Human Rights

Amnesty International Calls on UK Government to Investigate «Hostage-Taking» of Nazanin Zaghari

Amnesty International has called on the UK government to investigate Iranian officials suspected of committing the «crime of hostage-taking» against Nazanin Zaghari, an Iranian-British national.

The human rights organization stated on Wednesday, June 1st, in a statement based on an analytical report, that it also called on the UK government to request the «extradition» of these Iranian officials if «sufficient evidence exists» to try them in fair courts.

Amnesty International, citing Nazanin Zaghari’s detention and her release in March 2022 «in exchange for Britain’s payment of 393.8 million pounds», stated that «Iranian officials, by detaining Nazanin Zaghari-Ratcliffe», in relation to their longstanding dispute with Britain over a debt, «committed the crime of hostage-taking» and «this crime should not go unpunished.”

Diana Al-Tahawi, Deputy Director for the Middle East and North Africa at Amnesty International, also said in this regard: “Iranian authorities deliberately and shamelessly deprived Nazanin Zaghari Ratcliffe of her freedom and, using fabricated security charges and fake judicial proceedings, pressured the British government to repay its debts to Iran.”

Nazanin Zaghari stated in a recent interview that officials of the Islamic Revolutionary Guards Corps forced her, before her release and while exiting Iran at the airport, to sign a text of «false confession» regarding «spying».

She signed these confessions in the presence of a representative from the British government and said that if she had not signed it, she would not have been able to board the plane.

The Islamic Republic of Iran arrested Nazanin Zaghari at Tehran airport in April 2016 on charges of «spying». Ms.
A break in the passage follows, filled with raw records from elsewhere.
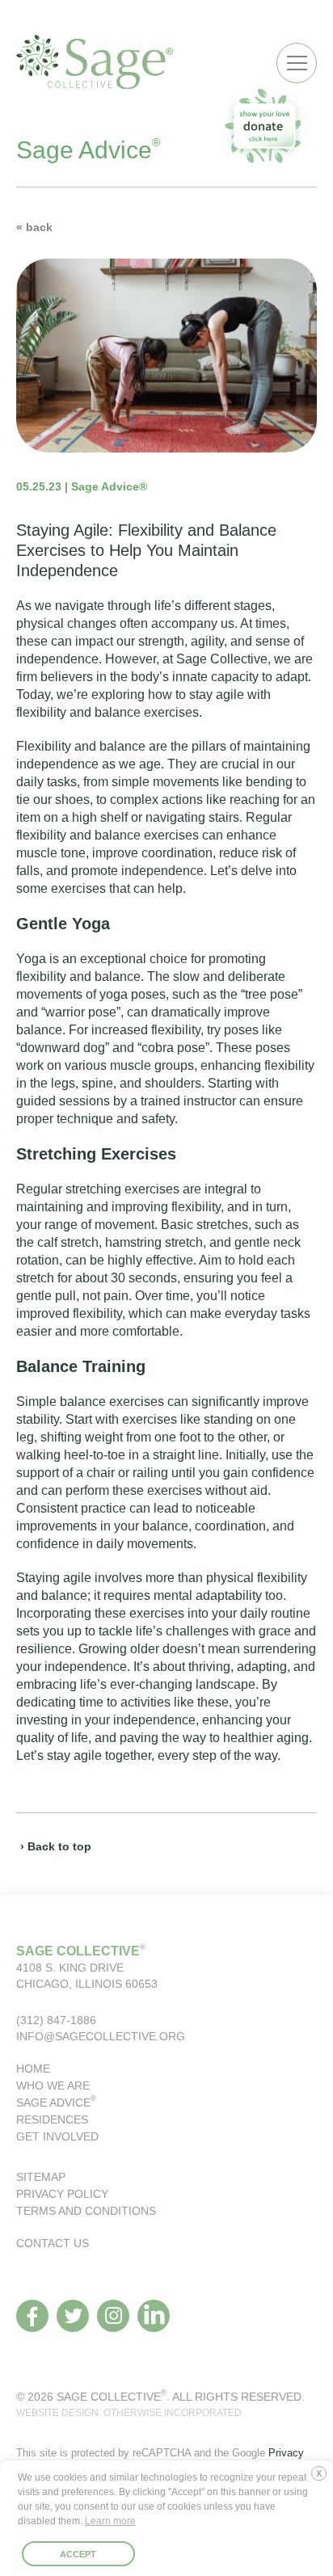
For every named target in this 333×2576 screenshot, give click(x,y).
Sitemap (40, 2176)
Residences (52, 2119)
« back (34, 227)
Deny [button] (322, 2480)
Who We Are (53, 2085)
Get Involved (57, 2136)
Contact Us (52, 2243)
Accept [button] (78, 2554)
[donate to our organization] (264, 126)
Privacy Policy (62, 2193)
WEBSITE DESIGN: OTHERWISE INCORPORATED (129, 2412)
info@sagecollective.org (100, 2036)
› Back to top (55, 1846)
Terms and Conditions (86, 2210)
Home (33, 2068)
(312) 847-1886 (56, 2020)
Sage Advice (56, 2102)
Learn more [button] (110, 2521)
Zaghari was sentenced to prison in court on charges of conspiracy to overthrow the Iranian government. This was while Iran’s judiciary, in 2021, when Nazanin Zaghari’s five-year sentence was nearing completion, convicted her of new charges to an additional year in prison.

Zaghari, along with another dual-national prisoner named Anoosheh Ashoori, was released last March after Britain repaid its old debt to Iran and both returned to British soil.

The aforementioned debt relates to a contract that Iran signed with Britain before the revolution to purchase Chieftain tanks, but which was not implemented after the revolution.

Human rights advocates say the Islamic Republic uses the detention of foreign nationals and dual-nationals to «extort» money from Western countries.